◆ **PROVIDED RECORDS**
*** Begin section ***
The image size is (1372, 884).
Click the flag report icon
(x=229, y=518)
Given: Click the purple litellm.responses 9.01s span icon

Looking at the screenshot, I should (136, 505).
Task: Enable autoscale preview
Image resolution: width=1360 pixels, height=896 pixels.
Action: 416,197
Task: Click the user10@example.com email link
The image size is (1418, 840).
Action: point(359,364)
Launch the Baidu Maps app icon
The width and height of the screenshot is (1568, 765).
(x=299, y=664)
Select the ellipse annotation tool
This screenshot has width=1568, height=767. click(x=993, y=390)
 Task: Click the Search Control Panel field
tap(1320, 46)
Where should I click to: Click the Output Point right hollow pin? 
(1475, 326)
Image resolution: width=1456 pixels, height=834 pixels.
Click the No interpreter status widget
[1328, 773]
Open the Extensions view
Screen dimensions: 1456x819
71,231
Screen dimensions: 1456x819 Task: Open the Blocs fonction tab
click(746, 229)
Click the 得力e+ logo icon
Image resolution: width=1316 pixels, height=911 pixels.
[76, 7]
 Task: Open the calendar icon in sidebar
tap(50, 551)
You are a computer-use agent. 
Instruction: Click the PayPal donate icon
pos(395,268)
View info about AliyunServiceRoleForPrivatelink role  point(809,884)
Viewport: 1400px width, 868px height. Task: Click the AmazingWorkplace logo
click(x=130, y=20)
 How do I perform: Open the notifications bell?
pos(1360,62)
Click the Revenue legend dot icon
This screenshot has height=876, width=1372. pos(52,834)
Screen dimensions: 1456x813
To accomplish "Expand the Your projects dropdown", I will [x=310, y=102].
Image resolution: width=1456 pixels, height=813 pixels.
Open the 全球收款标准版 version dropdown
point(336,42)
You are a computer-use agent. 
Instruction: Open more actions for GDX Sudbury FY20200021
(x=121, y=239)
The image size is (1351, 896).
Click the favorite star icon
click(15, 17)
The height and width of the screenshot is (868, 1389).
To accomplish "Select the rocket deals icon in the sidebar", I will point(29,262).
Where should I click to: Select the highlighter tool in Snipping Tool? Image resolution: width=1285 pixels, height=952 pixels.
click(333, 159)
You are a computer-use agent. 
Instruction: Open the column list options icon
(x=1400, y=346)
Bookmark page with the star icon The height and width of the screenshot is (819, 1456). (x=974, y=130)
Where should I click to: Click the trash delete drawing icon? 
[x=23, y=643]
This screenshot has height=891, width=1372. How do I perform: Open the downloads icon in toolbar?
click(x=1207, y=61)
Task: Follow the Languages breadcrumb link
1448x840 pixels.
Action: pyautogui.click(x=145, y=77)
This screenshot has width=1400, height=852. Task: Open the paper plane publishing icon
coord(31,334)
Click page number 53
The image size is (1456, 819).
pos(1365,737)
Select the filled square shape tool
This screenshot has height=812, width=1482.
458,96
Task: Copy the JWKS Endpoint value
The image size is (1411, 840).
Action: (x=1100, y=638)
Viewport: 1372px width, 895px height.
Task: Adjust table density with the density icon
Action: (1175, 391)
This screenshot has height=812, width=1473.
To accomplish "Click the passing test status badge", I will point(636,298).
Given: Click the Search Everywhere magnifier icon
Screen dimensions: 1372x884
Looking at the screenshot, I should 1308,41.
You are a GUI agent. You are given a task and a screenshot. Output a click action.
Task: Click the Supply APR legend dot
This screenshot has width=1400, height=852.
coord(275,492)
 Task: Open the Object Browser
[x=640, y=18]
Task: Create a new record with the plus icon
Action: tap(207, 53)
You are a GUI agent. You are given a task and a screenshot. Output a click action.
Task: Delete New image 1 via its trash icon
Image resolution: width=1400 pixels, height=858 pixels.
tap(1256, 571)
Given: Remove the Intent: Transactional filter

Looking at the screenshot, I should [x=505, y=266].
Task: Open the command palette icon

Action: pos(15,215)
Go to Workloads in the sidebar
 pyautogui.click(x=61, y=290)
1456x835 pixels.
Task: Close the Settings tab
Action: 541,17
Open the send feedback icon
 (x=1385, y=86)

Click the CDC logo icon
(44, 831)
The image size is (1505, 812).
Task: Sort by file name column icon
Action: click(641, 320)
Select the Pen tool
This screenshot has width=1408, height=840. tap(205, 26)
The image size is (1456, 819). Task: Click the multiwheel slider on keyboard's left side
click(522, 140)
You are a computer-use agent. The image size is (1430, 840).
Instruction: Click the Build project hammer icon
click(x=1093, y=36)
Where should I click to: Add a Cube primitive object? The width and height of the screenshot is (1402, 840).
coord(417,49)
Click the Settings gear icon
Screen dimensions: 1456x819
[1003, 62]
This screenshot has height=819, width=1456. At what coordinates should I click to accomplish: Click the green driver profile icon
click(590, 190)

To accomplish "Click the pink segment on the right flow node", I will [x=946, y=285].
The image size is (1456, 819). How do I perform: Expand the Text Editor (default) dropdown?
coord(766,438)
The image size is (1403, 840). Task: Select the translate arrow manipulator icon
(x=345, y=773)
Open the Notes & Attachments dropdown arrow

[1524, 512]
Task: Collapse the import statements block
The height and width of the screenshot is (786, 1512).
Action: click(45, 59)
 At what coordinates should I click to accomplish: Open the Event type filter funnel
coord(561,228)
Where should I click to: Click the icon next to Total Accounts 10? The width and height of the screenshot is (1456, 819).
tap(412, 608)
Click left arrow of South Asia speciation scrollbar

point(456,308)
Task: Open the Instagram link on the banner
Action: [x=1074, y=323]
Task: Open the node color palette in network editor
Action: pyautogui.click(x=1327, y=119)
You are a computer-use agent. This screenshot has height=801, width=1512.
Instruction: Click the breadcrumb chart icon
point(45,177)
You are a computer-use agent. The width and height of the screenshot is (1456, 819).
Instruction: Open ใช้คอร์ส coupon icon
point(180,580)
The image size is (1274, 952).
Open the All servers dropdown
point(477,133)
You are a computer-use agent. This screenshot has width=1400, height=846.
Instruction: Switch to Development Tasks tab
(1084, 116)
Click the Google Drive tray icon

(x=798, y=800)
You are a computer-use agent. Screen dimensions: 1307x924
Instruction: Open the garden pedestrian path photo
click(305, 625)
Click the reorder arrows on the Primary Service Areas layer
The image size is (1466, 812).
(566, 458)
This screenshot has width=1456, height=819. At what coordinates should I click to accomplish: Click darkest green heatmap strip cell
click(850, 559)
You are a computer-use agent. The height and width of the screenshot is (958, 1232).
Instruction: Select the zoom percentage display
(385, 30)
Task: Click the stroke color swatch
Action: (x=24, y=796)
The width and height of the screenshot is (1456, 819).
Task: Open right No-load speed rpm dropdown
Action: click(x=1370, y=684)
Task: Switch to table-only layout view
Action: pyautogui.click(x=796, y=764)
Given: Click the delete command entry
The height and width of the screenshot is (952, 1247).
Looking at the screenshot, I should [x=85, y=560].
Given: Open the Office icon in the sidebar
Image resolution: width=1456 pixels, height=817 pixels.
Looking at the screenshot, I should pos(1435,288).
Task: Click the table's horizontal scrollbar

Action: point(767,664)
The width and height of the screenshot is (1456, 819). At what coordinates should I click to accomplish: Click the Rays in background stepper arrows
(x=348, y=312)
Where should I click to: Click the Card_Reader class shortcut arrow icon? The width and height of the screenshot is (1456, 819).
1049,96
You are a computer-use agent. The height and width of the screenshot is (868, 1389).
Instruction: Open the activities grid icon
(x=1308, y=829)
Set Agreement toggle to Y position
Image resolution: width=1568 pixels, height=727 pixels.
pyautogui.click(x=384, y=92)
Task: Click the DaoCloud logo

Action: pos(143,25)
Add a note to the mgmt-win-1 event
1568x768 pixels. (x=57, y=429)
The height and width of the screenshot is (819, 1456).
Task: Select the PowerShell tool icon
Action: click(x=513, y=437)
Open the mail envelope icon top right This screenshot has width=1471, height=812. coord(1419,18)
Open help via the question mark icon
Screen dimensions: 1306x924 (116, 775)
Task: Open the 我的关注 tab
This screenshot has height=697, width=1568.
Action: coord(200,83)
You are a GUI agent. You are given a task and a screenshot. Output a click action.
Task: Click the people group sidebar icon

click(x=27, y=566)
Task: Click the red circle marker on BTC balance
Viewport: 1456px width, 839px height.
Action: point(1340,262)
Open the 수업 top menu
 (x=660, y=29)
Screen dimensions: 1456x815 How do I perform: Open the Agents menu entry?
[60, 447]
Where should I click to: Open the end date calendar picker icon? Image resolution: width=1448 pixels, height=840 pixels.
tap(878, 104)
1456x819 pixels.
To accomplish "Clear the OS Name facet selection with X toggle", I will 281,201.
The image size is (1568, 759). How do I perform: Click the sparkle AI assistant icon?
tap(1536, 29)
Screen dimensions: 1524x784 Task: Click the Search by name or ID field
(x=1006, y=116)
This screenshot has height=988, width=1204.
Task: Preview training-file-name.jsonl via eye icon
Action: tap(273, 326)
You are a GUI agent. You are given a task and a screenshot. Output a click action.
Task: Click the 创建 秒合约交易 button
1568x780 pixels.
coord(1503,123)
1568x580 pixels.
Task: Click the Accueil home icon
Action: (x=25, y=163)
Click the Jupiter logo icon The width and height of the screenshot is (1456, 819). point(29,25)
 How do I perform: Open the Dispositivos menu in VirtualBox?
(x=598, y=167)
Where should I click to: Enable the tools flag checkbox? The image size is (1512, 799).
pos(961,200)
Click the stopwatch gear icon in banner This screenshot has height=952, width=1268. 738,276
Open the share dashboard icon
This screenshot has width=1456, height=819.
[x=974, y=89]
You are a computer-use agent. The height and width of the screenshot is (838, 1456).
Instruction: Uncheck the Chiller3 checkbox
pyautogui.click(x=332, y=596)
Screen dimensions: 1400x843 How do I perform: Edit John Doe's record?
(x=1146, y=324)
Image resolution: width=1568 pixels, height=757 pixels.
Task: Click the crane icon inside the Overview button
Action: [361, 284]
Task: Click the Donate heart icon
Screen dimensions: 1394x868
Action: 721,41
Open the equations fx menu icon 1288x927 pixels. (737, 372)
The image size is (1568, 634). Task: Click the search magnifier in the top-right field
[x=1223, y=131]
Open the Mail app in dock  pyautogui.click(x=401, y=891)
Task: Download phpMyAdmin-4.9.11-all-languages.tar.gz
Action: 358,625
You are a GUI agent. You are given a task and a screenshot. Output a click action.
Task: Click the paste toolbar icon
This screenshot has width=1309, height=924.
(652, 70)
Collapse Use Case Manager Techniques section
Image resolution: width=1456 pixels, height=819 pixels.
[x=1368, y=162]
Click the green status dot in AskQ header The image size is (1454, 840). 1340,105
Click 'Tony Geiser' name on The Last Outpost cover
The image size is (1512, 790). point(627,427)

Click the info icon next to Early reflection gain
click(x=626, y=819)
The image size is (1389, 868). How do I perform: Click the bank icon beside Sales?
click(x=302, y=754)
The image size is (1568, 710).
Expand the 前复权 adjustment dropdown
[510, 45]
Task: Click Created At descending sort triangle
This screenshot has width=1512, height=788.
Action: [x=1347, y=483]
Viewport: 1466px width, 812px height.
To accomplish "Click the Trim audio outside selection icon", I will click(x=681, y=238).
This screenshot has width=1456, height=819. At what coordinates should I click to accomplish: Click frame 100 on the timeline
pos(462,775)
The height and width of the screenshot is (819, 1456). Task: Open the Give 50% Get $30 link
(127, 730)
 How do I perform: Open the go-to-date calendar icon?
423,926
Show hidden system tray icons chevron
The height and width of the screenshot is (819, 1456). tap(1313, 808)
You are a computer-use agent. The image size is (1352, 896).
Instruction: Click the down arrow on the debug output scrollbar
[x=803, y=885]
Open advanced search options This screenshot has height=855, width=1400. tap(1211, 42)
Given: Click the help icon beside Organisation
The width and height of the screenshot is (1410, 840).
*** End section ***
◆ **EXERCISE AIM**
Exactly as they appear, retype the lines from the start of the records through the line containing "View info about".

◆ **ANSWER BOX**
The image size is (1372, 884).
Click the flag report icon
(x=229, y=518)
Given: Click the purple litellm.responses 9.01s span icon

Looking at the screenshot, I should (136, 505).
Task: Enable autoscale preview
Image resolution: width=1360 pixels, height=896 pixels.
Action: 416,197
Task: Click the user10@example.com email link
The image size is (1418, 840).
Action: point(359,364)
Launch the Baidu Maps app icon
The width and height of the screenshot is (1568, 765).
(x=299, y=664)
Select the ellipse annotation tool
This screenshot has width=1568, height=767. click(x=993, y=390)
 Task: Click the Search Control Panel field
tap(1320, 46)
Where should I click to: Click the Output Point right hollow pin? 
(1475, 326)
Image resolution: width=1456 pixels, height=834 pixels.
Click the No interpreter status widget
[1328, 773]
Open the Extensions view
Screen dimensions: 1456x819
71,231
Screen dimensions: 1456x819 Task: Open the Blocs fonction tab
click(746, 229)
Click the 得力e+ logo icon
Image resolution: width=1316 pixels, height=911 pixels.
[76, 7]
 Task: Open the calendar icon in sidebar
tap(50, 551)
You are a computer-use agent. 
Instruction: Click the PayPal donate icon
pos(395,268)
View info about AliyunServiceRoleForPrivatelink role  point(809,884)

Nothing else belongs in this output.